I believe that the performance is what drives people's satisfaction with you as a player. Not the equipment you play on. The trick is to pick a keyboard that excels at ALL areas of sound, not just being an arranger. Once you play with live musicians, sounds that can cut it against anemic drums in the arranger seldom work well against the real thing.
My take has been to weight my buying decisions primarily towards how well the sounds work in a live setting. Then make sure the built-in drums can keep up with that, for when you need them. Most arranger shortcomings can be worked around, but anemic sounds CAN'T...
The problem, and most of the prejudice against arrangers comes from two things (in a live band situation), IMO...
Firstly is that many of them ARE anemic compared to the best workstations, which are primarily voiced for live use, and secondly, and probably the most important, is that the SECOND anyone uses any arranger functions in a live setting (at the soundcheck, for instance), the defenses of every single musician that could lose his job to one of these goes up, usually in a hostile way. And who can blame them?
So I make a point of NEVER using my arranger's auto stuff in any live band situation, my G70 LOOKS like a pro piece of gear, it SOUNDS like a pro piece of gear (the piano is from the TOTL FantomX, the organ is from the TOTL VK-8, the rest of the sounds are the cream of Roland's live line), and no-one is the wiser about it's other functions because I NEVER rub their noses in it...
And in over fifteen years of using a Roland arranger for all my live gigs (with everything from local acts, to recording artists, to studio work for national artists with my G70), not one single musician, soundman bandleader, or audience member has ever come up to me and go, derogatively, 'Oh, you are using an ARRANGER?

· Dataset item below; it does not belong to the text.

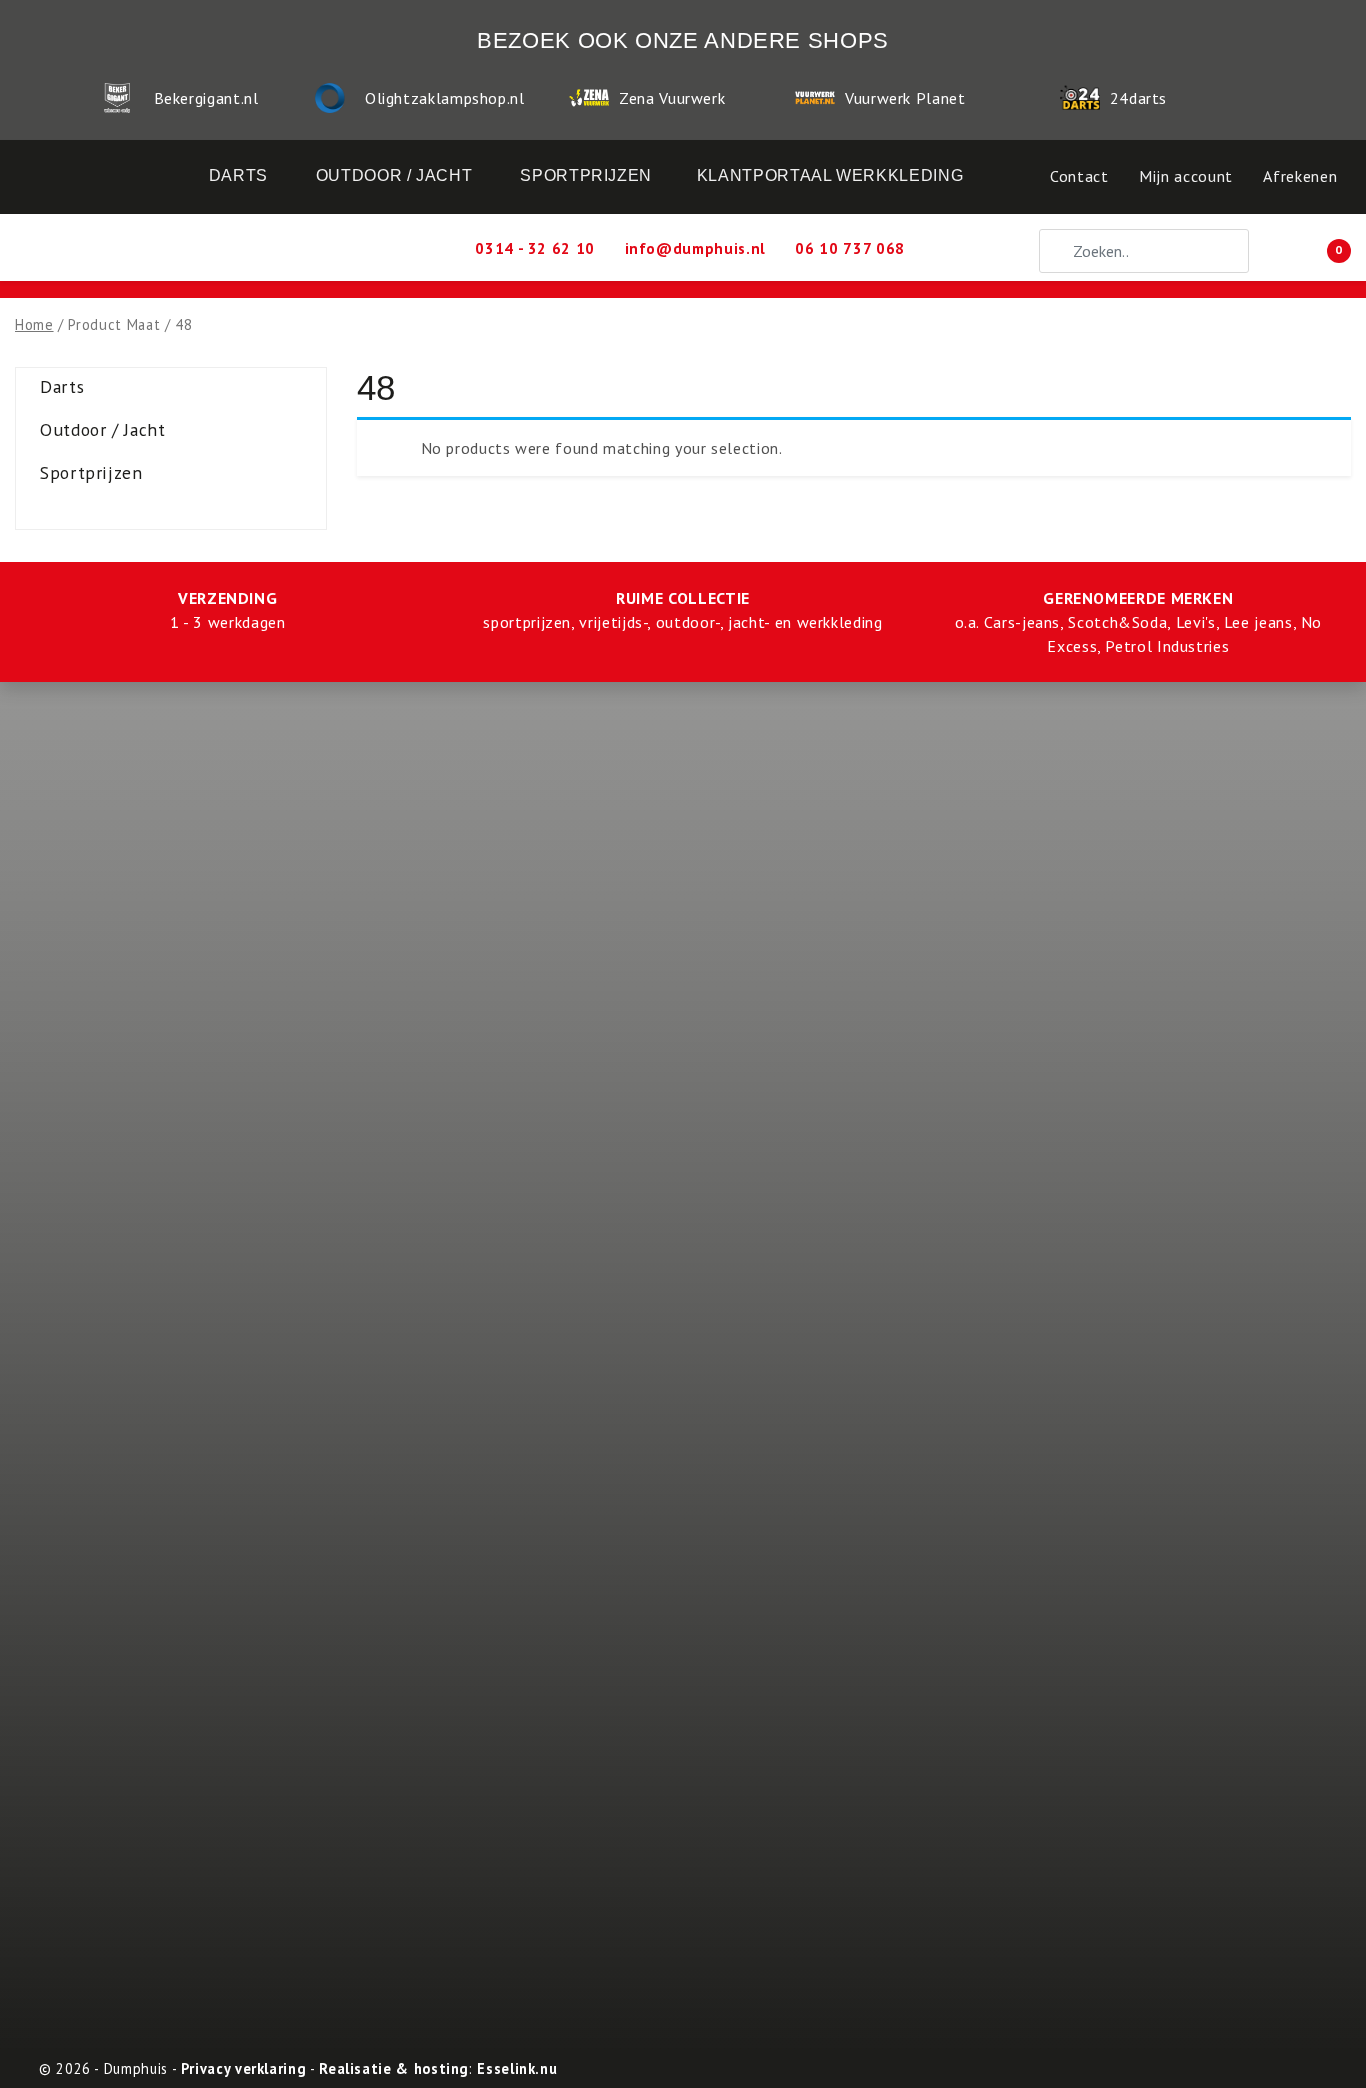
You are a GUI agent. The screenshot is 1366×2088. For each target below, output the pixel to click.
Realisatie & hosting (394, 2068)
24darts (1138, 98)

'. In fact no-one has ever come up to me and said much other than 'what are you using? It sounds GREAT!'
I just smile... 
The question is MARKETING. Roland, Korg, Yamaha, Wersi,Ketron etc does not market to the pro player (whomever or whatever that its). NEVER seen an Arranger advertisement in Keyboard magazine, not even Home Recording , or EM or MIX........

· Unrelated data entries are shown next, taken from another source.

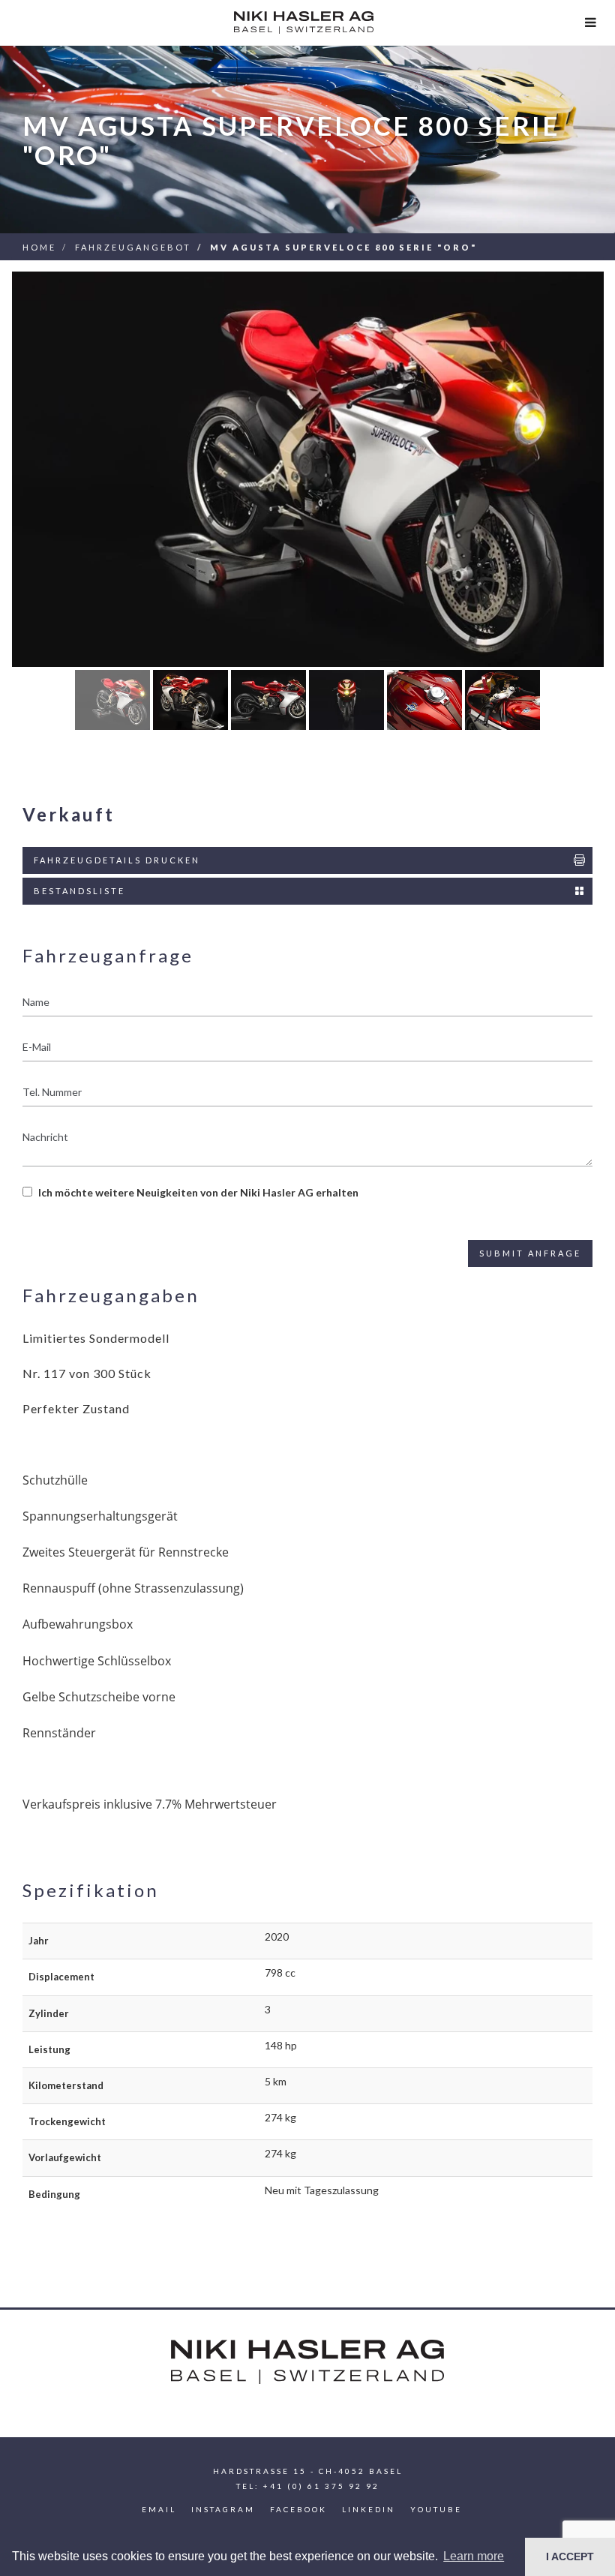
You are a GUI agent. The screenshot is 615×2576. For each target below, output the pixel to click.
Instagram (223, 2509)
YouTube (436, 2509)
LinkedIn (368, 2509)
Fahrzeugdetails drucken (117, 860)
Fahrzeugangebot (133, 247)
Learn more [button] (473, 2556)
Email (159, 2509)
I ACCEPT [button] (570, 2556)
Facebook (298, 2509)
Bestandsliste (79, 891)
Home (39, 247)
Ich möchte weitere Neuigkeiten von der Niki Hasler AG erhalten (198, 1192)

They are usually in HOME DIVISIONS of their respective companies...I only suggested why that might be and will be. MOST pro players play Motifs,Fantoms and M3s by a huge margin. Thats a fact. Why that is can be argued. I would LOVE for arrangers to be all the rage amongst those who earn their living playing around here. I could make a small fortune selling "Arranger lessons."

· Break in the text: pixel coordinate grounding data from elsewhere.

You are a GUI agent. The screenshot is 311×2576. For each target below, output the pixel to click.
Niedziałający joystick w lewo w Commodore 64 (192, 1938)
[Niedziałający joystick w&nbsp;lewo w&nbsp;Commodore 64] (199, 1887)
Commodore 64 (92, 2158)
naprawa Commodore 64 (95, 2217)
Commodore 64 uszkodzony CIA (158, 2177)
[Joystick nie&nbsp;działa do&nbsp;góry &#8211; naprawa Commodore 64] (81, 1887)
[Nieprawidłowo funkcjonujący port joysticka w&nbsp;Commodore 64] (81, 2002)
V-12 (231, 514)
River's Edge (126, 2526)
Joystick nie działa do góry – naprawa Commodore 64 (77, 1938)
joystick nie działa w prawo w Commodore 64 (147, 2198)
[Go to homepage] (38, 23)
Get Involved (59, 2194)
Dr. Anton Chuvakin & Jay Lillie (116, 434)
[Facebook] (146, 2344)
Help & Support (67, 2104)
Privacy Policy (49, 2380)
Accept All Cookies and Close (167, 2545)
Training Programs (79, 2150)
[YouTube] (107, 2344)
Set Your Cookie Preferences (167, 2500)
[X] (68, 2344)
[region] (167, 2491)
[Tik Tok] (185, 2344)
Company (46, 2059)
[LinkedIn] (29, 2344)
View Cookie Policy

Playing 61 keys in a band is different. 61 keys are the norm. A few of them in fact. Yes my wife is hired as a pianist and keyboard player who plays using tracks and a harmonizer. She prefers to use both hands to play the keyboard parts rather than just playing it like a "chord organ." Its a different technique. She is very self conscious about being too "karaokeish" It took me months to convince her to use a harmonizer. Her co-hort (who played for Billy Idol during the White Wedding days)would rather play the an M3, Fantom or Motif live in a band situation. More on the fly editing and controlling.
I understand how a bar owner or other can be a little unsettled when paying $200-$300 to someone who markets themselves as a keyboard player, who shows up with a 61 key board. A 76 keyboard may be different and in fact is a lot bigger and looks more like a real keyboard.
Its personal choice, Around here I can tell you no one we know plays an Arranger at any contracted venue or in any band except perhaps private functions. She has made her living for over 30 years playing and has never even discovered arrangers until I brought one home from the store. She loved it but views it as a very very good chord organ.
If it were any different loacally we would be selling more of the Tyros and the Korg PAs series instead of Clavinovas. Even 100 miles away in Guitar Center you won;t find an Arranger on the floor.
But with the new keyboards the lines are becoming blurred with the multi arpeggios available. I can understand the advantage of using an arranger in a band for a few songs using horn sections, But in those cases tracks are easier as well.
[This message has been edited by Kingfrog (edited 10-14-2008).]